- _PASSAGE_:

--------------------------------------------------

David Sarlah is in the Department of Chemistry at the University of Illinois and works in the area of synthetic organic chemistry. David recently published “Dearomative dihydroxylation with arenophiles” in Nature Chemistry.
1. What made you want to be a chemist?
My parents, indirectly. We had a small family-owned company that manufactured fruit syrups, and we had a small lab for quality-assurance. As a kid, I often spent time in this lab and eventually convinced my parents that they should get me an arsenal of chemicals and glassware to do organic synthesis. By the end of high school I had done most of the common reactions, including Grignard addition, LAH reduction, ozonolysis, and luminol synthesis. At that point, my mind was set to become an organic chemist.
2. If you weren’t a chemist and could do any other job, what would it be — and why?
I would be a food scientist or engineer, because that profession runs in my family.
3. What are you working on now, and where do you hope it will lead?
We are involved in both the chemistry and biology of natural products and methodology development. We work on how to streamline the synthesis of high-value chemicals by defining new chemical disconnections, as well as how to provide rapid and controlled access to natural products of broader significance.
4. Which historical figure would you most like to have dinner with — and why?

--------------------------------------------------

- _EXTRACTED DATA_:
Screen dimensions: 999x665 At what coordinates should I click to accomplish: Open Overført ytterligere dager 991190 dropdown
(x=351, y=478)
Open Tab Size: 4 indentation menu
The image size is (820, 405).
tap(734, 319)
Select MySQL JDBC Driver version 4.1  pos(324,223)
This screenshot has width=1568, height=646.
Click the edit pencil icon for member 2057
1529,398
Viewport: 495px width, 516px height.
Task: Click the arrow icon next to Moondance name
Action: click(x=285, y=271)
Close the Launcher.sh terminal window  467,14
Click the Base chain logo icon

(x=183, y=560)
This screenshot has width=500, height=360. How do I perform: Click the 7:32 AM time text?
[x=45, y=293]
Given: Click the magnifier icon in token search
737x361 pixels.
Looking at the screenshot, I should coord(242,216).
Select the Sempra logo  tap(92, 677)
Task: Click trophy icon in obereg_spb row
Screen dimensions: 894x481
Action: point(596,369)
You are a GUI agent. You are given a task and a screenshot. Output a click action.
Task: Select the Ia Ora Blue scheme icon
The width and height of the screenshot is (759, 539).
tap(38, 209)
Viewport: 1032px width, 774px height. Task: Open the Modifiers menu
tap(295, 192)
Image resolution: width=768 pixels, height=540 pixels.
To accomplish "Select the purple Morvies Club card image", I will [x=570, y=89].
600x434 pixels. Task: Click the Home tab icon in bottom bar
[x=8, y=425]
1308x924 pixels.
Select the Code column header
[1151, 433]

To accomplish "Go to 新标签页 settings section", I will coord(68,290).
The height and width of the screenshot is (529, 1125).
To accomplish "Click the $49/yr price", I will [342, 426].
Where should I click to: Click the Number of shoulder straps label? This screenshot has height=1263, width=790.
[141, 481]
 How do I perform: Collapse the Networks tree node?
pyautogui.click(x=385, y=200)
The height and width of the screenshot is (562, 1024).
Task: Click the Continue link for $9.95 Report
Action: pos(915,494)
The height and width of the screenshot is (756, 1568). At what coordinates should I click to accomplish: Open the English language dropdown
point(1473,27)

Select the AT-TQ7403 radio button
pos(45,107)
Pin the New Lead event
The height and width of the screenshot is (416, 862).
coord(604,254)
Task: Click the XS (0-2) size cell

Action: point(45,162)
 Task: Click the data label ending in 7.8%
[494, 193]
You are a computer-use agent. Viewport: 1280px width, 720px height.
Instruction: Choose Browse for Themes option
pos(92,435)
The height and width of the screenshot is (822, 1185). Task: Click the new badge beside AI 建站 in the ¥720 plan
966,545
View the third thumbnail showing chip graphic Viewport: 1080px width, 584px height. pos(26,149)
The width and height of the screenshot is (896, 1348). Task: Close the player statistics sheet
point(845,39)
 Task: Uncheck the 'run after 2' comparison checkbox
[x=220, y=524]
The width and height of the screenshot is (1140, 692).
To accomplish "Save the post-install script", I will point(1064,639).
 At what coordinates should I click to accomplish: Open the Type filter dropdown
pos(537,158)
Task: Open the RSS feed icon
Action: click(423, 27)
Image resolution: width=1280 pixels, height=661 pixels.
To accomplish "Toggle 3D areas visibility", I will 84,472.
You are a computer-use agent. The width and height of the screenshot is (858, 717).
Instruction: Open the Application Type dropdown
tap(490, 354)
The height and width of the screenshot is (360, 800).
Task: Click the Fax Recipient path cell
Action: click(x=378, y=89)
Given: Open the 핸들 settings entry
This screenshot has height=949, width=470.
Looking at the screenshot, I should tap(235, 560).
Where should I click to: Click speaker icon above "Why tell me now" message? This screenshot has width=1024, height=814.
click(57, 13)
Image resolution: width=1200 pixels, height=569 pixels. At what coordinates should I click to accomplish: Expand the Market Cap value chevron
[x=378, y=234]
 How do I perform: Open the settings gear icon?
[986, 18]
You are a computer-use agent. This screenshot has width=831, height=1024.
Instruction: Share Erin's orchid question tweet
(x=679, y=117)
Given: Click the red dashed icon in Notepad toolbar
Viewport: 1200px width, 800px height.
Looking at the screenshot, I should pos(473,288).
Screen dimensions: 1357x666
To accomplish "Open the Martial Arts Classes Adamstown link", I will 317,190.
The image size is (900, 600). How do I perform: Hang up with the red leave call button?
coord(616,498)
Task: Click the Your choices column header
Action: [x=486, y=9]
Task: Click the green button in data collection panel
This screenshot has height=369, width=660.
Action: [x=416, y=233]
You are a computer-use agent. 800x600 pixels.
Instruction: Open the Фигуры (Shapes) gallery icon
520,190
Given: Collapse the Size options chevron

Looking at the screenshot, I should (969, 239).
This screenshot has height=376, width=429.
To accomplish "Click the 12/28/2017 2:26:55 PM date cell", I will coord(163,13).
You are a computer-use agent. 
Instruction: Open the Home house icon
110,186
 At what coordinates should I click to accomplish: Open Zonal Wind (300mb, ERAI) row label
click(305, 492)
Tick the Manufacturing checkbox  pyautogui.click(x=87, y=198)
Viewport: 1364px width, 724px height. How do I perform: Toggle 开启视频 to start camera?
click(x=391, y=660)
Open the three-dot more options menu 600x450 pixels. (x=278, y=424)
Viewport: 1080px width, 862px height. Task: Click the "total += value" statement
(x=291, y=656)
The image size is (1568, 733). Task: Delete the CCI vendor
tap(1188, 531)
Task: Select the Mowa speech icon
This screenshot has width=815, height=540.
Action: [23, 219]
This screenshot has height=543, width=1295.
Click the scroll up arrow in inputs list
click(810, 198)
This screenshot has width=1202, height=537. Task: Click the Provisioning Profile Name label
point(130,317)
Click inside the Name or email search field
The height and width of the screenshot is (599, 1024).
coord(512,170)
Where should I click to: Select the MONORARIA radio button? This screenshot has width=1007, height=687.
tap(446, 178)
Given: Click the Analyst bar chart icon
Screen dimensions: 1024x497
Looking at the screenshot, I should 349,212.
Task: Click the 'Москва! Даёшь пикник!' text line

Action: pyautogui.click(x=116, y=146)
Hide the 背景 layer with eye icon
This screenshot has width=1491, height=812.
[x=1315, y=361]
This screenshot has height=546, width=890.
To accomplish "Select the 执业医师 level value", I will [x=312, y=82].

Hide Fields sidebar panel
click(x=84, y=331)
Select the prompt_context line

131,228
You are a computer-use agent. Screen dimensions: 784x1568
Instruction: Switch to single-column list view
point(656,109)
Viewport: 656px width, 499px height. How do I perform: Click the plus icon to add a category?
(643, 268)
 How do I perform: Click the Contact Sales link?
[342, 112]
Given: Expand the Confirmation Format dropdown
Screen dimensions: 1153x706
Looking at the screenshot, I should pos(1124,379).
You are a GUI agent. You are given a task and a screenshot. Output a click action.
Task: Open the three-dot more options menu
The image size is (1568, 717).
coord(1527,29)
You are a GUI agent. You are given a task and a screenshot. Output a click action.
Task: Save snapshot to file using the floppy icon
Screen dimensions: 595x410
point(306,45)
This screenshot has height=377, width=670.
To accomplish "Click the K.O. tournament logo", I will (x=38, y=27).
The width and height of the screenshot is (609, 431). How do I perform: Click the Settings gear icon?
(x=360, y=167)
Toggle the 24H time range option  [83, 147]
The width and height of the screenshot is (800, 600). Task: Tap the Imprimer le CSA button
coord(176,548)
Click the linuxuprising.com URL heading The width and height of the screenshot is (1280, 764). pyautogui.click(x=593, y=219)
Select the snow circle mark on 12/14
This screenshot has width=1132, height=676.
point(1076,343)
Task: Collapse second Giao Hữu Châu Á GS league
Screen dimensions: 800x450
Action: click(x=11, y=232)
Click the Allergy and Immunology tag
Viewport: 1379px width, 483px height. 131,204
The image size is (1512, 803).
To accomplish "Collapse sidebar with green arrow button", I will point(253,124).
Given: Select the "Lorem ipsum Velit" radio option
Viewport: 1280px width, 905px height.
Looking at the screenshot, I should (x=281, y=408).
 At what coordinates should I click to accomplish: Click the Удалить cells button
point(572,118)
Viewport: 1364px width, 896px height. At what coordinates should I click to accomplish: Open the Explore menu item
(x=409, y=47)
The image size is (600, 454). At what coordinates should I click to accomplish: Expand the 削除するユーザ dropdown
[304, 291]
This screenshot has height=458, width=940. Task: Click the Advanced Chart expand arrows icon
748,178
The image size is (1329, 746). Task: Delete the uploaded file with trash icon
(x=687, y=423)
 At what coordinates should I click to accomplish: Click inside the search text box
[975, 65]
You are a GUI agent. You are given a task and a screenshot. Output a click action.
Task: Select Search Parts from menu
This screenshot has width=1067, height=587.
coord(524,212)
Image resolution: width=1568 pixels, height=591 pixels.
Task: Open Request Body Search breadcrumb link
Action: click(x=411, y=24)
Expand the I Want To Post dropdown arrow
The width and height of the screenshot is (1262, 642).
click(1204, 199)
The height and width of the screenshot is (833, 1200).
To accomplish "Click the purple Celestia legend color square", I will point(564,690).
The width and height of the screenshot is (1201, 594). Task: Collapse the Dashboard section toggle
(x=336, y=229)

--------------------------------------------------

- _TASK REQUIREMENTS_:
[1] In the interview, begin at the words "2. If you weren’t" and stop after "in my family.". Rewrite that part with "food scientist" replaced by "flavor chemist".
[2] Write what comes next in the interview with David Sarlah, starting after its last line.

- _TASK ANSWERS_:
[1]
2. If you weren’t a chemist and could do any other job, what would it be — and why?
I would be a flavor chemist or engineer, because that profession runs in my family.

[2]
Robinson and Woodward at the same time, with me being there to moderate the conversation and observe their interactions. They both contributed significantly to the field of organic chemistry, yet they had very different views, principles, and personalities. Importantly, they are both from an era that was long before my time — it would be great to get a glimpse into it.
5. When was the last time you did an experiment in the lab — and what was it?
I synthesized MTAD1 a few months ago. I was helping to make more of this reagent so my graduate students could use it in their work. At some point, I had reactions running for days and weeks because I didn’t have time to work them up. Ahhh, I wish I could spend more time in lab, but my time is getting more and more limited these days.
6. If exiled on a desert island, what one book and one music album would you take with you?
Led Zeppelin’s Mothership. It helped me through grad school, so I guess it could help me keep my sanity on a desert island as well.
7. Which chemist would you like to see interviewed on Reactions — and why?
I can’t answer that — I know way too many candidates that should be featured and can’t really pick only one or two!